Saved data entries:

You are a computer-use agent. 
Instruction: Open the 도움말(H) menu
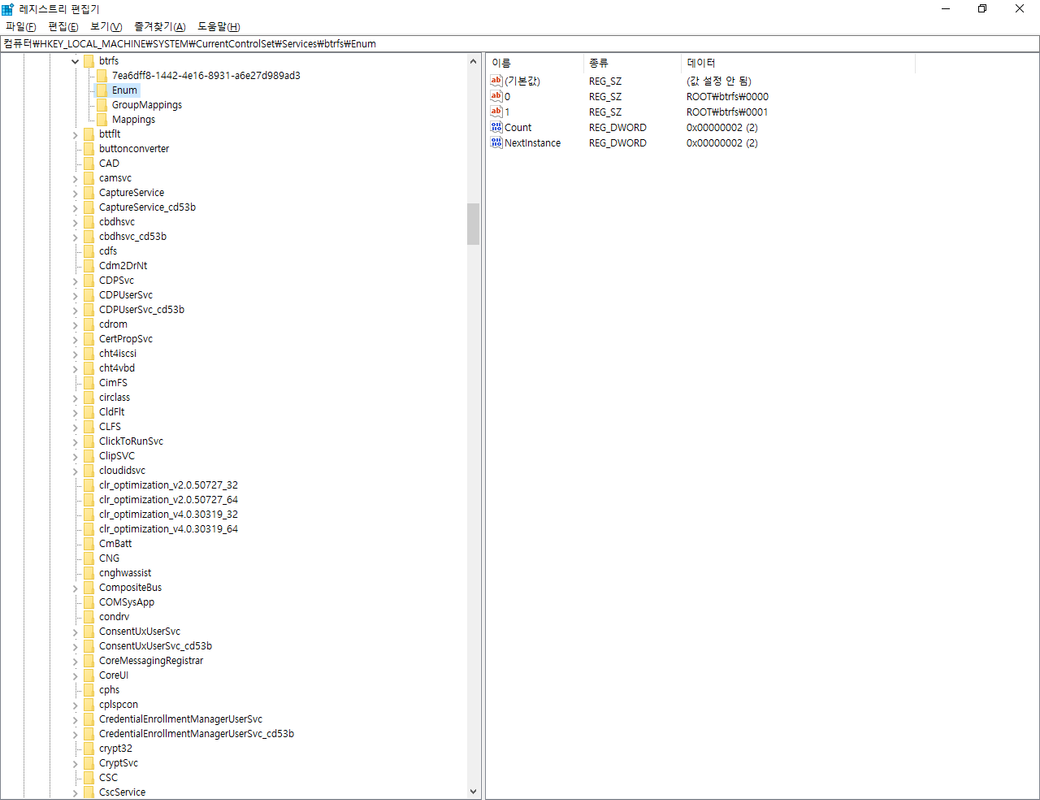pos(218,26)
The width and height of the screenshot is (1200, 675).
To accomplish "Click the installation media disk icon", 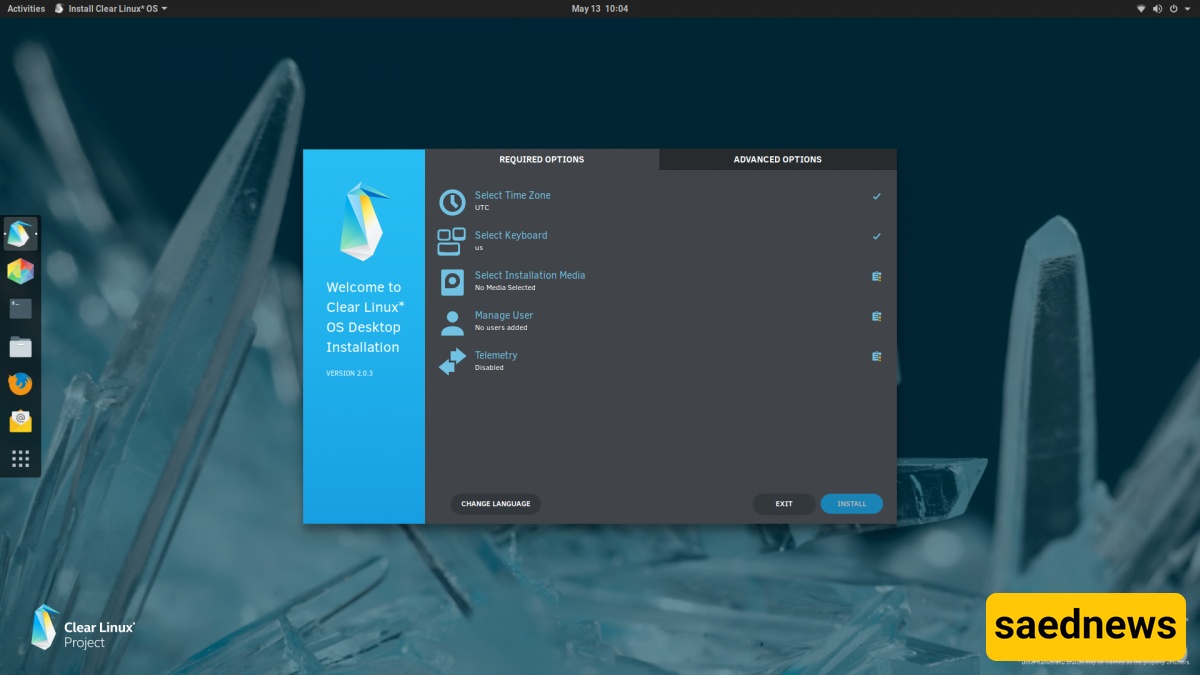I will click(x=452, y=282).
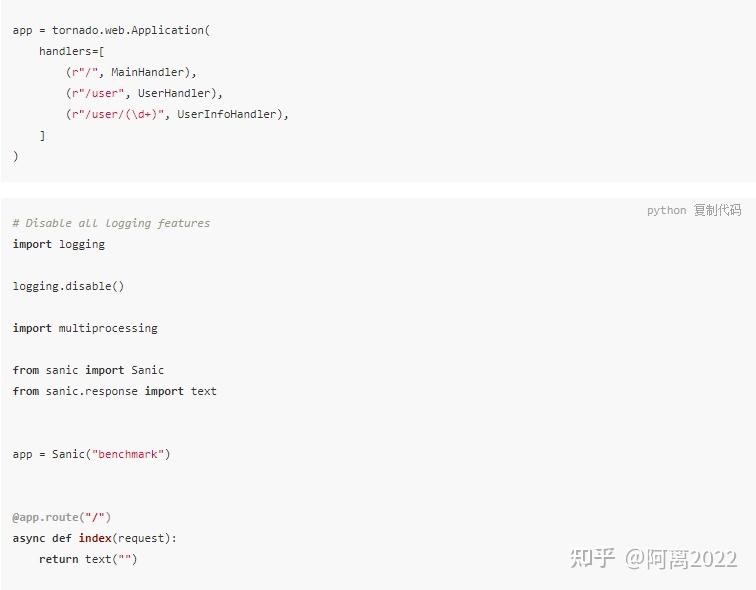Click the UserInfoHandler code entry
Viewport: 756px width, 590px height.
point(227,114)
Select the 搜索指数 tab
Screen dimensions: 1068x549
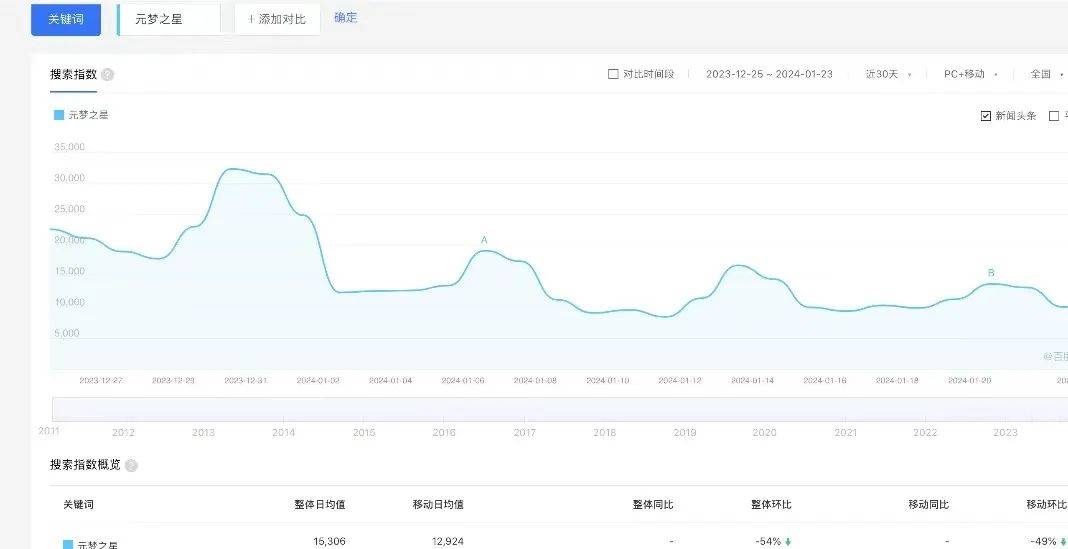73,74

WHAT TO PRODUCE: Give back exactly the lines from the one containing "Select the 搜索指数 tab" to the final line of the entries, both included, and no picture.

OUTPUT FOR THIS TASK:
Select the 搜索指数 tab
Screen dimensions: 1068x549
73,74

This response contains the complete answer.